The Kalkin House was an exhibition building at Shelburne Museum, Shelburne, Vermont. Designed by New Jersey–based architect and artist Adam Kalkin, it opened on June 1, 2001. The prefabricated building was made of three trans-oceanic shipping containers housed within a commercially produced metal shell, supplied by Cameron Construction Company, Ferrisburgh, Vermont. The two-story structure also included two glass garage doors and a pair of metal grid balconies. The balcony on the north side of the house projects from the wall, and is thus described by Kalkin as the "male" side of the house.

==History==
Though the building never served as a home, it was appointed like one, having two bedrooms each with an associated bathroom, and a central kitchen in the main living space with a sink and refrigerator in the island near the western door. One bedroom was to the south of the main living area on the first floor. The other bedroom was on the second floor on the north end of the house. The south end second floor consisted of a sitting room/office with a half-bath.

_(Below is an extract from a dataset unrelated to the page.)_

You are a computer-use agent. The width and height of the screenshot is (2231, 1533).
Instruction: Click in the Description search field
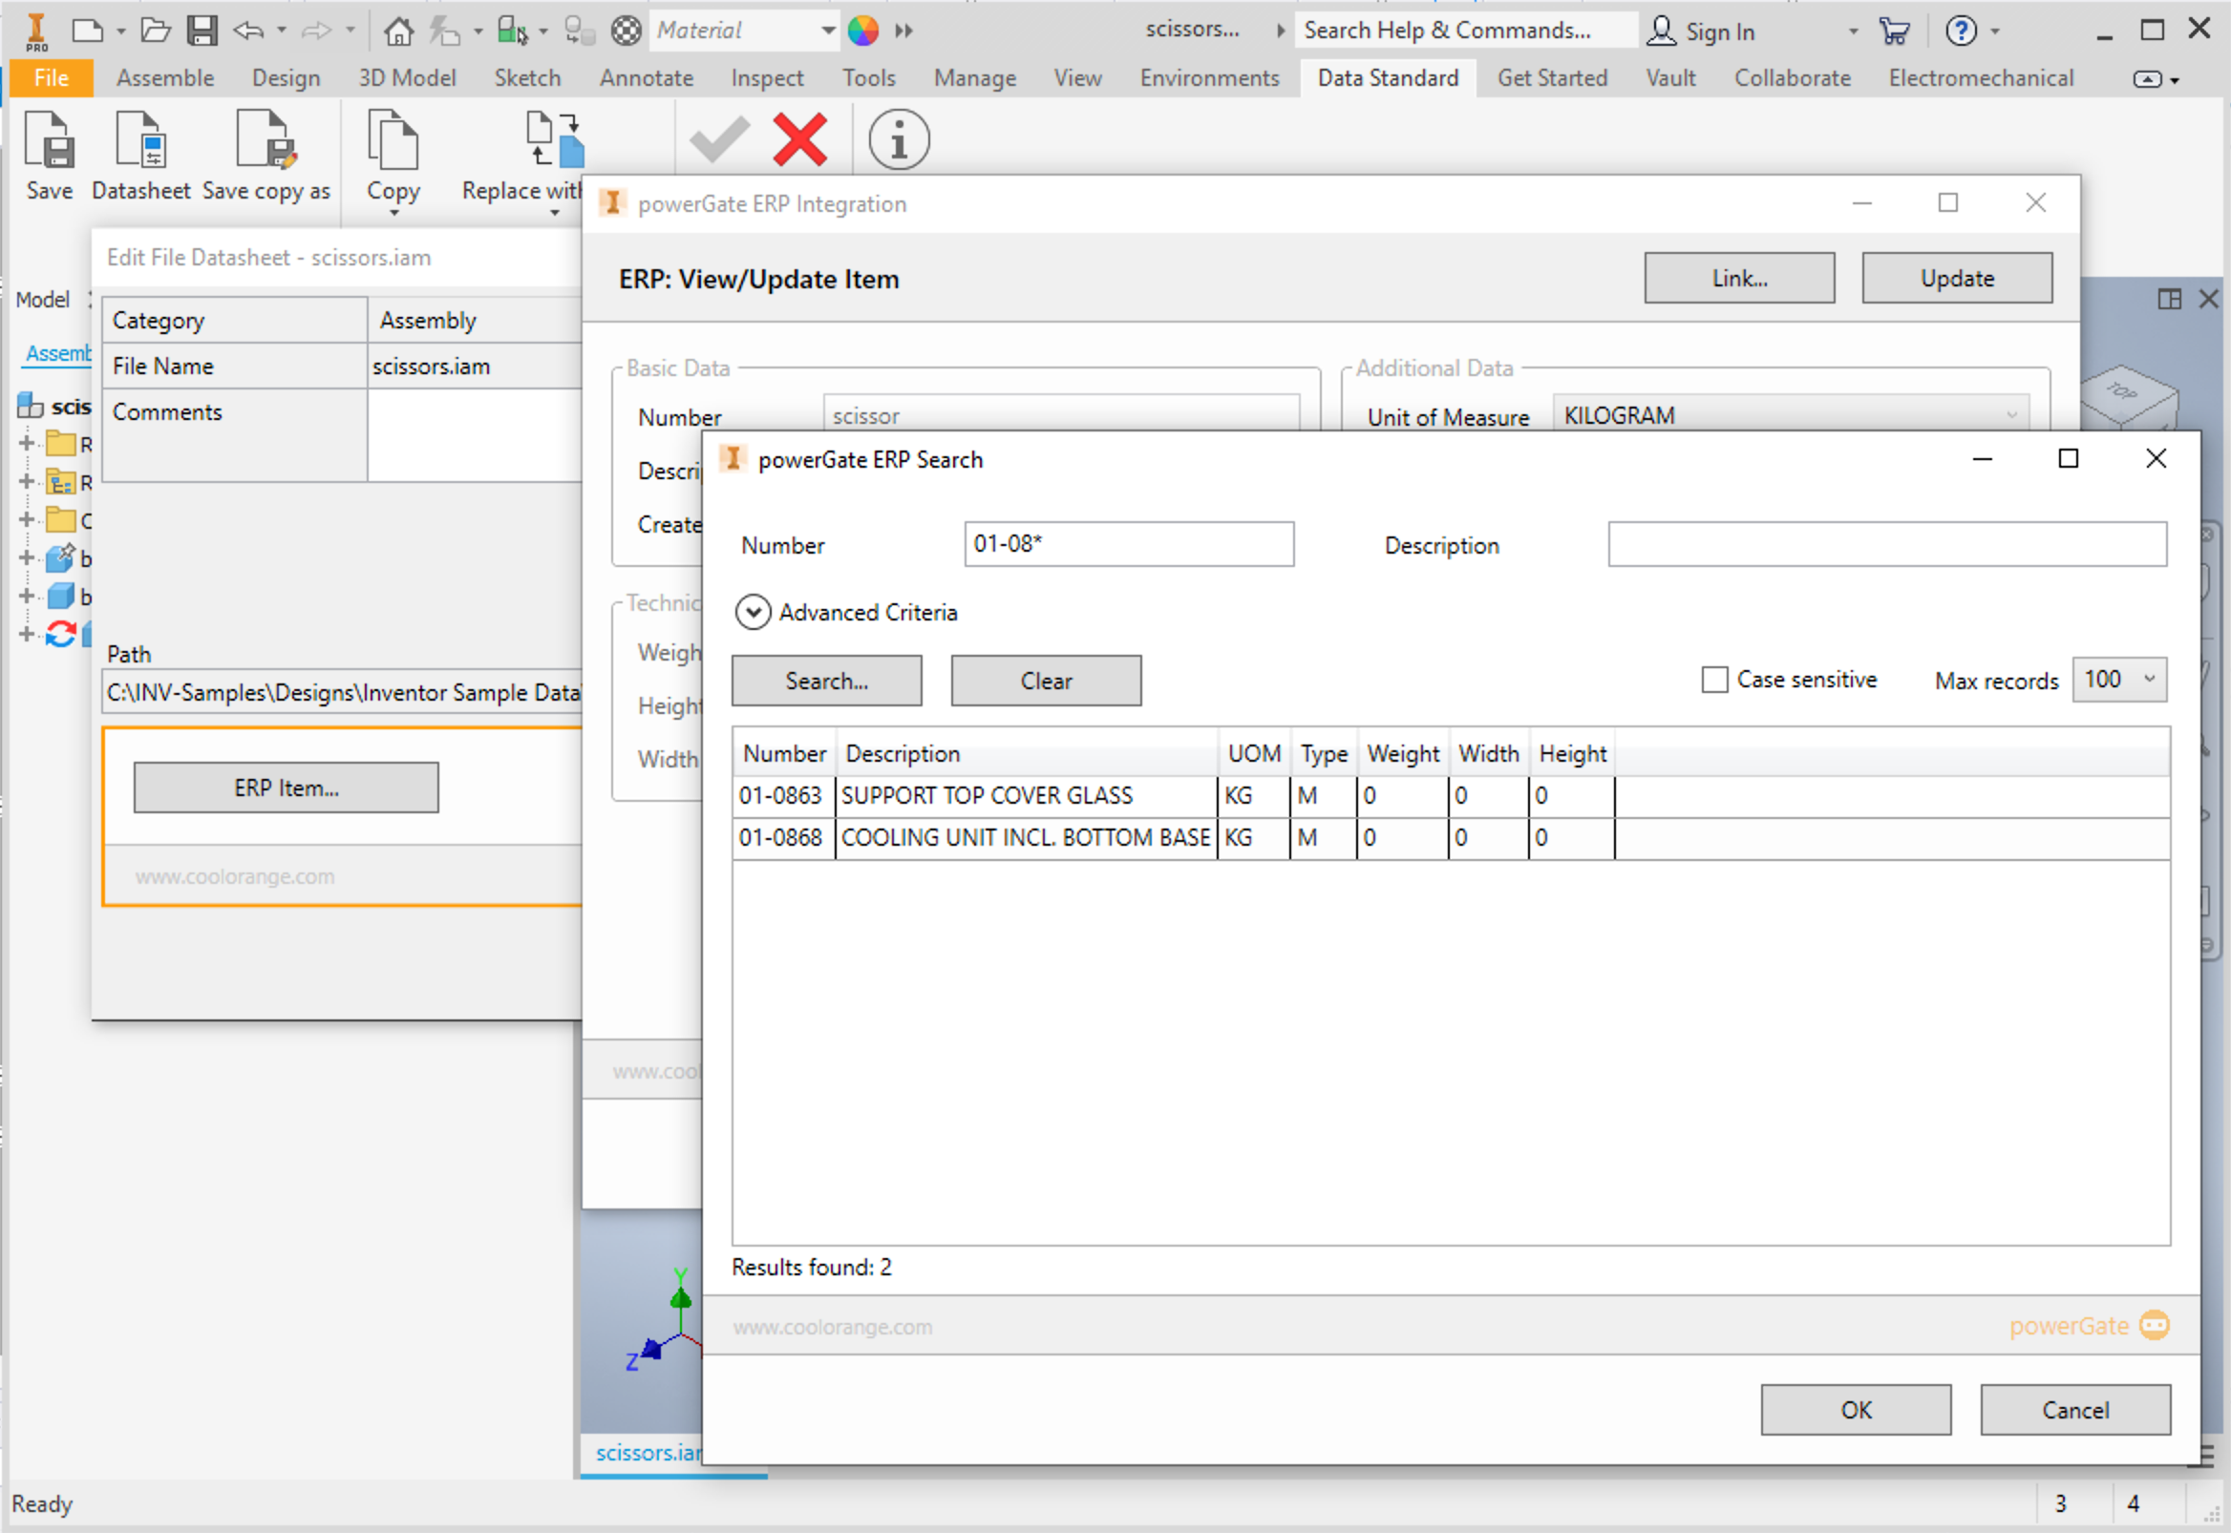coord(1886,545)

When it was first opened to the public in 2001, Kalkin House was named the Collector's House, envisioned as a 21st-century historic house museum. In order to tie the contemporary architecture to the rest of Shelburne Museum, interior designer Albert Hadley was commissioned to outfit the building with folk art from the museum's collection and furniture. That interior remained intact until 2006 when the structure was renamed Kalkin House and converted into a space for temporary exhibitions highlighting contemporary design, without removing the kitchen or bathroom fixtures from the structure. The 2006 Kalkin House exhibition Homey and Hip consisted of twenty pieces of household furniture on loan from Knoll with the stipulation that visitors could sit on the pieces. The interior was not portrayed as a domestic interior again until 2009 when Queens-based textile artist Richard Saja re-imagined the space with his installation The Bright and Shining Light of Irreverence: Richard Saja and the Historically Inaccurate School.

The structure was removed from the museum grounds in June 2012 by Engineers Construction (a Vermont-based civil contractor) that intends to reuse the building.

==Architect==
Adam Kalkin (American, born 1963) graduated from Vassar College in 1984 and later studied at the Architectural Association School of Architecture in London. He was awarded a Young Architects Design Award from Progressive Architecture magazine in 1990. In 2005, his Push Button House was shown at Art Basel Miami Beach, and was re-configured as the Illy Café at the Venice Biennale in 2007.